(Items from a dataset)

· · · · · · ·

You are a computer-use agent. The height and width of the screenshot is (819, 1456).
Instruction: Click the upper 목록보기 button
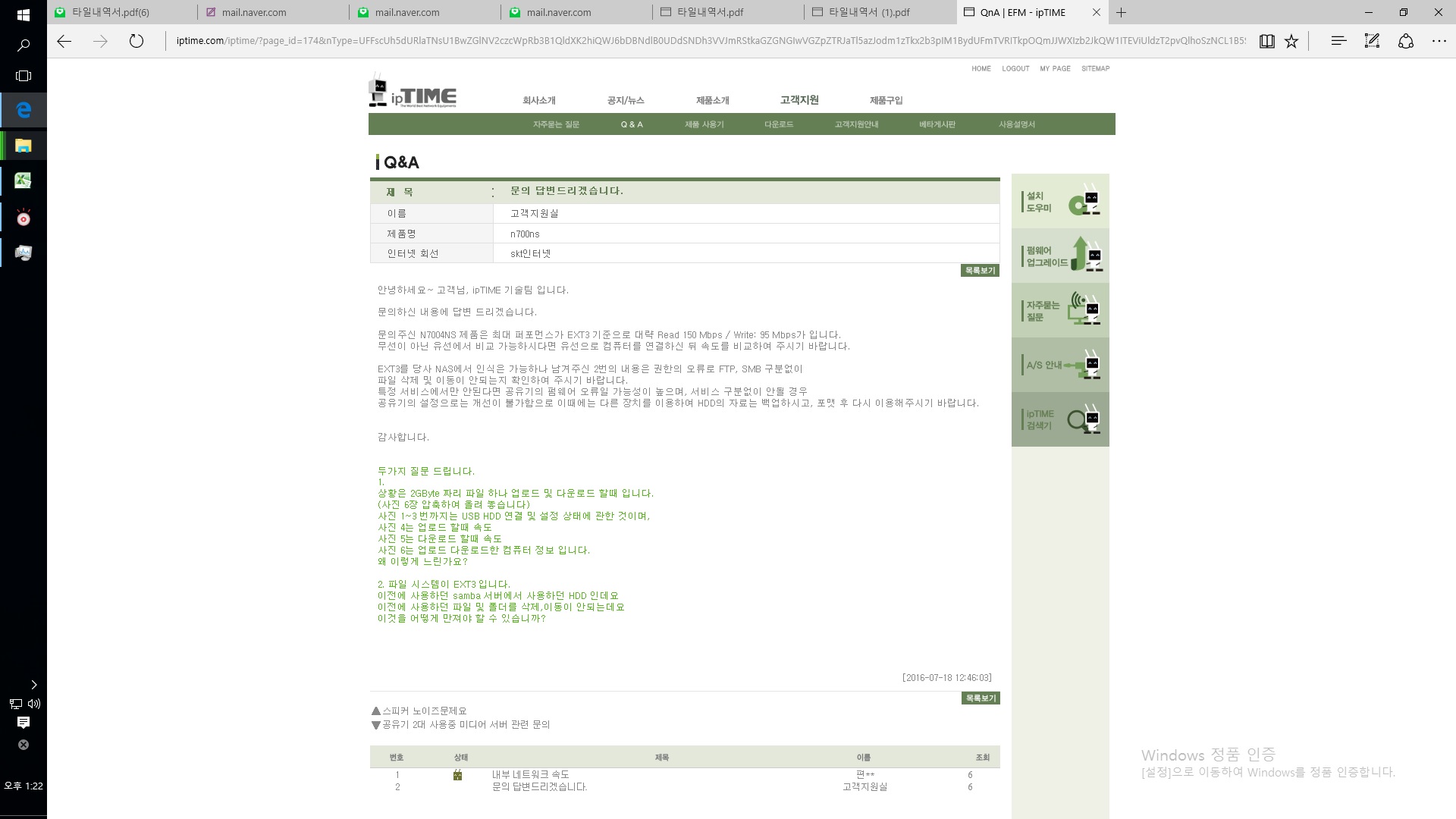980,271
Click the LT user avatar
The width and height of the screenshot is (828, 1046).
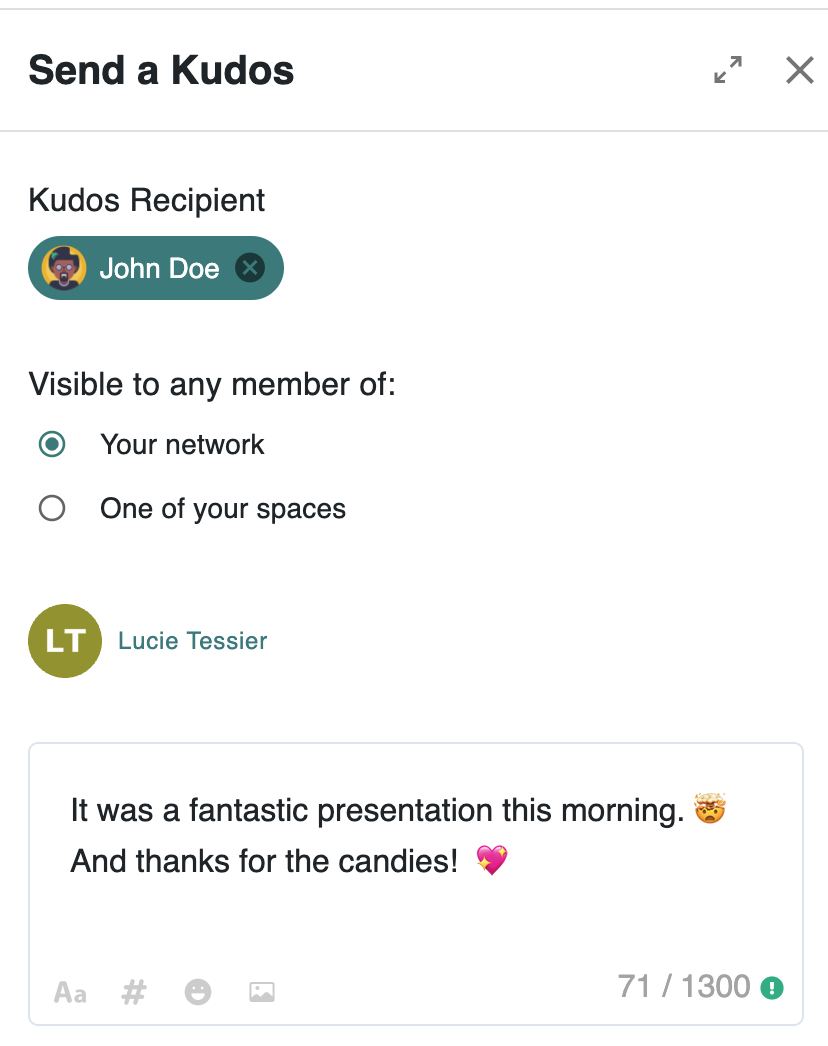pyautogui.click(x=65, y=641)
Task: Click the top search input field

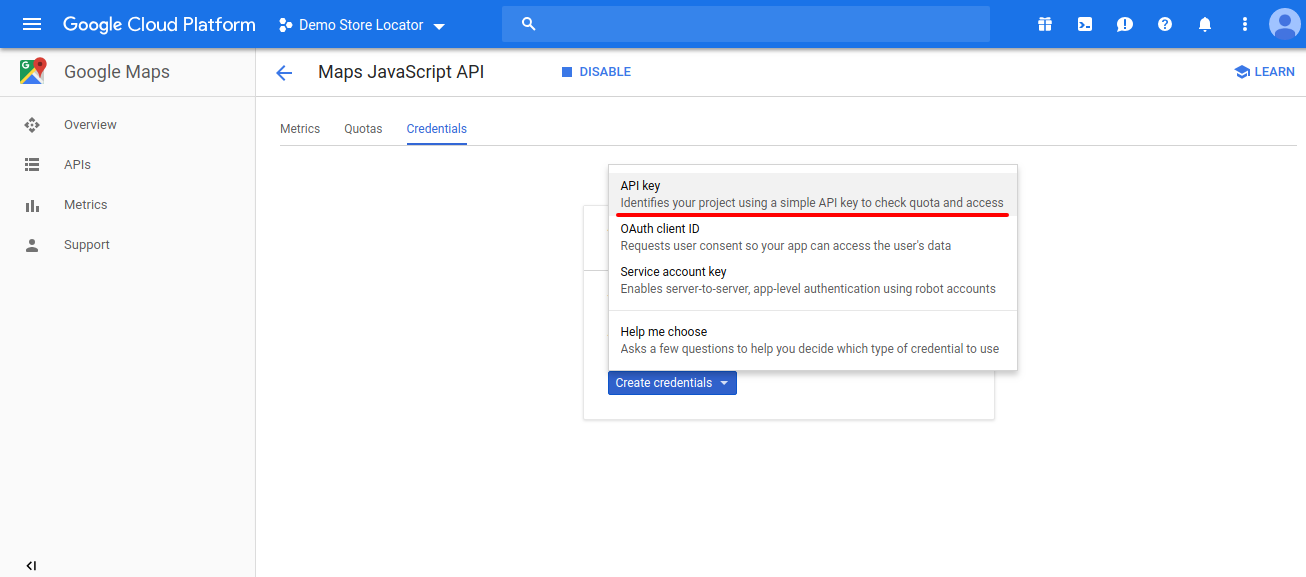Action: coord(745,24)
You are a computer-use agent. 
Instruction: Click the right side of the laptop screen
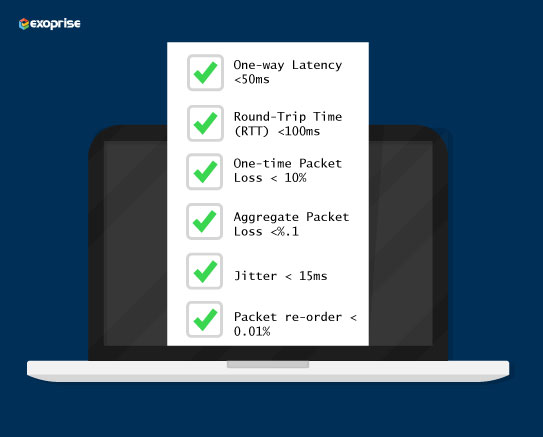[x=401, y=243]
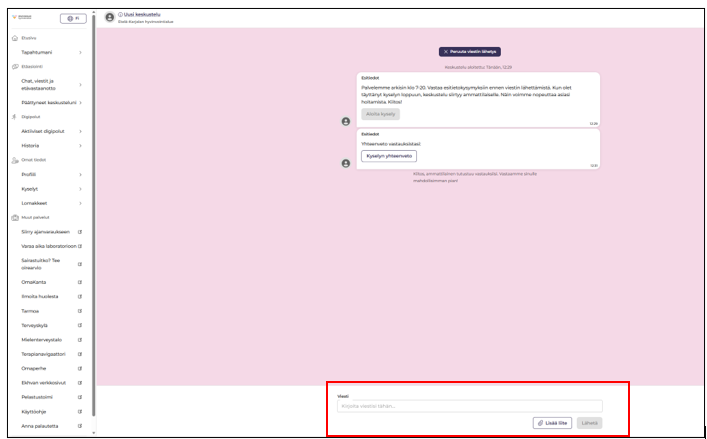The height and width of the screenshot is (439, 707).
Task: Select Päättyneet keskustelut in the sidebar
Action: point(50,102)
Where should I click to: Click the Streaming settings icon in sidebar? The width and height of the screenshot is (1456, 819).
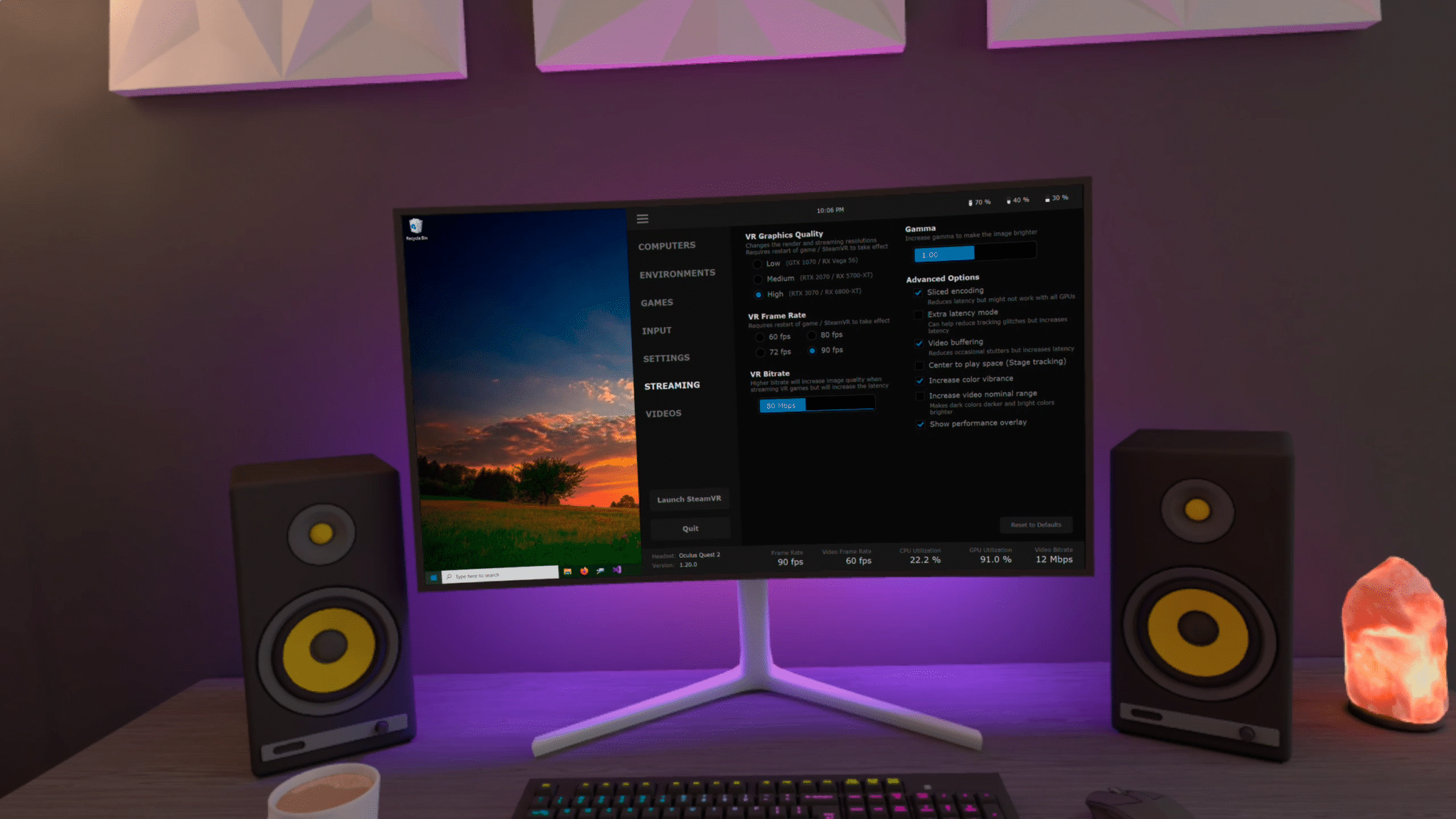click(x=671, y=385)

· · · · · · ·

Work request:
Exact duplicates of all the entries are required, and no image may appear in them.

Completed task:
You are a computer-use agent. The height and width of the screenshot is (819, 1456).
Instruction: Click the upper 목록보기 button
980,271
Click the LT user avatar
The width and height of the screenshot is (828, 1046).
pyautogui.click(x=65, y=641)
Task: Click the top search input field

Action: coord(745,24)
You are a computer-use agent. 
Instruction: Click the right side of the laptop screen
[x=401, y=243]
The height and width of the screenshot is (439, 707).
Task: Select Päättyneet keskustelut in the sidebar
Action: point(50,102)
Where should I click to: Click the Streaming settings icon in sidebar? The width and height of the screenshot is (1456, 819).
click(x=671, y=385)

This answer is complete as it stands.